◆ Excerpted records ◆
BEGIN

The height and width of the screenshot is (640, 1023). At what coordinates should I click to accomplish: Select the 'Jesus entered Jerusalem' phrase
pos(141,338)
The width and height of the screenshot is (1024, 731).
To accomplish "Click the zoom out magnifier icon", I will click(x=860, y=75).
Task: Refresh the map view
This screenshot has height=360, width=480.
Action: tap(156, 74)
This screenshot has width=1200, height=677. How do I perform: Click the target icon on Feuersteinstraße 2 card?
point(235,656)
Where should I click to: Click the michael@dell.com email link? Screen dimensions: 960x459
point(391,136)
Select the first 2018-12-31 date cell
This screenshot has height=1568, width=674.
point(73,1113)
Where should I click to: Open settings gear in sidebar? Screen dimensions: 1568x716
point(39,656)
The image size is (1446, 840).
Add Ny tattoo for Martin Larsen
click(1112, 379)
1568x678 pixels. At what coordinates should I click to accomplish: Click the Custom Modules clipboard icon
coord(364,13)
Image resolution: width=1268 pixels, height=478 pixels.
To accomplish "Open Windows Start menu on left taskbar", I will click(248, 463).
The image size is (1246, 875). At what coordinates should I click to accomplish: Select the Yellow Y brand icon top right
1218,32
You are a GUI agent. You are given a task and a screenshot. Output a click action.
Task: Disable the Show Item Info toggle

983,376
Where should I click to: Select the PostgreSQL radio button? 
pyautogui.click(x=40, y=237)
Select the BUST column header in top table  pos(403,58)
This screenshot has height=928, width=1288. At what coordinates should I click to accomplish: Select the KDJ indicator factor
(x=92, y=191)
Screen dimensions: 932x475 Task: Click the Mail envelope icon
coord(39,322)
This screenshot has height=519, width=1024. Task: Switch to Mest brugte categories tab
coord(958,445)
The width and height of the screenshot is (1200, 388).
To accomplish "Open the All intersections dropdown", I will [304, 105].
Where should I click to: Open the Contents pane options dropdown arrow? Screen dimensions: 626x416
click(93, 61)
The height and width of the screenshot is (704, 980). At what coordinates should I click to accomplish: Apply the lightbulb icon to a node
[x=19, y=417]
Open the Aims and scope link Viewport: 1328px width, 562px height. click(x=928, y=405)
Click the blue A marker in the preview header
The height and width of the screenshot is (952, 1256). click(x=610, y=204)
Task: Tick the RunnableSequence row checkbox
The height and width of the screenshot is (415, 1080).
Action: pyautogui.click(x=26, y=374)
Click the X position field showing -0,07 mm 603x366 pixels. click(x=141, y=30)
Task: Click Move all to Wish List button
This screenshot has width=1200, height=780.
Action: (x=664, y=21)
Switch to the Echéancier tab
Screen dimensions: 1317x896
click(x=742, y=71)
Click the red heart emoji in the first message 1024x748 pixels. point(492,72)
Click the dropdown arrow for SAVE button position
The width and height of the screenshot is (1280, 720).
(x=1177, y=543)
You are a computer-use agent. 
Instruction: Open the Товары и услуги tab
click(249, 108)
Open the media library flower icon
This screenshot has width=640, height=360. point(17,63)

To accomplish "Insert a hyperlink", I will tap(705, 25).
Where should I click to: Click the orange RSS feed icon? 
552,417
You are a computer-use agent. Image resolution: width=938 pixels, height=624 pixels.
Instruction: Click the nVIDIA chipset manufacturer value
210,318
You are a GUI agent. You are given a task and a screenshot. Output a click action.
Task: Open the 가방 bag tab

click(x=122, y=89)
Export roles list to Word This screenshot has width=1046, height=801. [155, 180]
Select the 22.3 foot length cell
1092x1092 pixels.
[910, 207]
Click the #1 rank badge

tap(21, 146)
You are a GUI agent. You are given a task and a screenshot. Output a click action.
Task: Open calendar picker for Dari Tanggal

END

◆ What is required ◆
With no line omitted, copy all the data exactly.

◆ Response ◆
The height and width of the screenshot is (640, 1023). At what coordinates should I click to accomplish: Select the 'Jesus entered Jerusalem' phrase
pos(141,338)
The width and height of the screenshot is (1024, 731).
To accomplish "Click the zoom out magnifier icon", I will click(x=860, y=75).
Task: Refresh the map view
This screenshot has height=360, width=480.
Action: tap(156, 74)
This screenshot has width=1200, height=677. How do I perform: Click the target icon on Feuersteinstraße 2 card?
point(235,656)
Where should I click to: Click the michael@dell.com email link? Screen dimensions: 960x459
point(391,136)
Select the first 2018-12-31 date cell
This screenshot has height=1568, width=674.
point(73,1113)
Where should I click to: Open settings gear in sidebar? Screen dimensions: 1568x716
point(39,656)
The image size is (1446, 840).
Add Ny tattoo for Martin Larsen
click(1112, 379)
1568x678 pixels. At what coordinates should I click to accomplish: Click the Custom Modules clipboard icon
coord(364,13)
Image resolution: width=1268 pixels, height=478 pixels.
To accomplish "Open Windows Start menu on left taskbar", I will click(248, 463).
The image size is (1246, 875). At what coordinates should I click to accomplish: Select the Yellow Y brand icon top right
1218,32
You are a GUI agent. You are given a task and a screenshot. Output a click action.
Task: Disable the Show Item Info toggle

983,376
Where should I click to: Select the PostgreSQL radio button? 
pyautogui.click(x=40, y=237)
Select the BUST column header in top table  pos(403,58)
This screenshot has height=928, width=1288. At what coordinates should I click to accomplish: Select the KDJ indicator factor
(x=92, y=191)
Screen dimensions: 932x475 Task: Click the Mail envelope icon
coord(39,322)
This screenshot has height=519, width=1024. Task: Switch to Mest brugte categories tab
coord(958,445)
The width and height of the screenshot is (1200, 388).
To accomplish "Open the All intersections dropdown", I will [304, 105].
Where should I click to: Open the Contents pane options dropdown arrow? Screen dimensions: 626x416
click(93, 61)
The height and width of the screenshot is (704, 980). At what coordinates should I click to accomplish: Apply the lightbulb icon to a node
[x=19, y=417]
Open the Aims and scope link Viewport: 1328px width, 562px height. click(x=928, y=405)
Click the blue A marker in the preview header
The height and width of the screenshot is (952, 1256). click(x=610, y=204)
Task: Tick the RunnableSequence row checkbox
The height and width of the screenshot is (415, 1080).
Action: pyautogui.click(x=26, y=374)
Click the X position field showing -0,07 mm 603x366 pixels. click(x=141, y=30)
Task: Click Move all to Wish List button
This screenshot has width=1200, height=780.
Action: (x=664, y=21)
Switch to the Echéancier tab
Screen dimensions: 1317x896
click(x=742, y=71)
Click the red heart emoji in the first message 1024x748 pixels. point(492,72)
Click the dropdown arrow for SAVE button position
The width and height of the screenshot is (1280, 720).
(x=1177, y=543)
You are a computer-use agent. 
Instruction: Open the Товары и услуги tab
click(249, 108)
Open the media library flower icon
This screenshot has width=640, height=360. point(17,63)

To accomplish "Insert a hyperlink", I will tap(705, 25).
Where should I click to: Click the orange RSS feed icon? 
552,417
You are a computer-use agent. Image resolution: width=938 pixels, height=624 pixels.
Instruction: Click the nVIDIA chipset manufacturer value
210,318
You are a GUI agent. You are given a task and a screenshot. Output a click action.
Task: Open the 가방 bag tab

click(x=122, y=89)
Export roles list to Word This screenshot has width=1046, height=801. [155, 180]
Select the 22.3 foot length cell
1092x1092 pixels.
[910, 207]
Click the #1 rank badge

tap(21, 146)
You are a GUI agent. You are given a task and a screenshot. Output a click action.
Task: Open calendar picker for Dari Tanggal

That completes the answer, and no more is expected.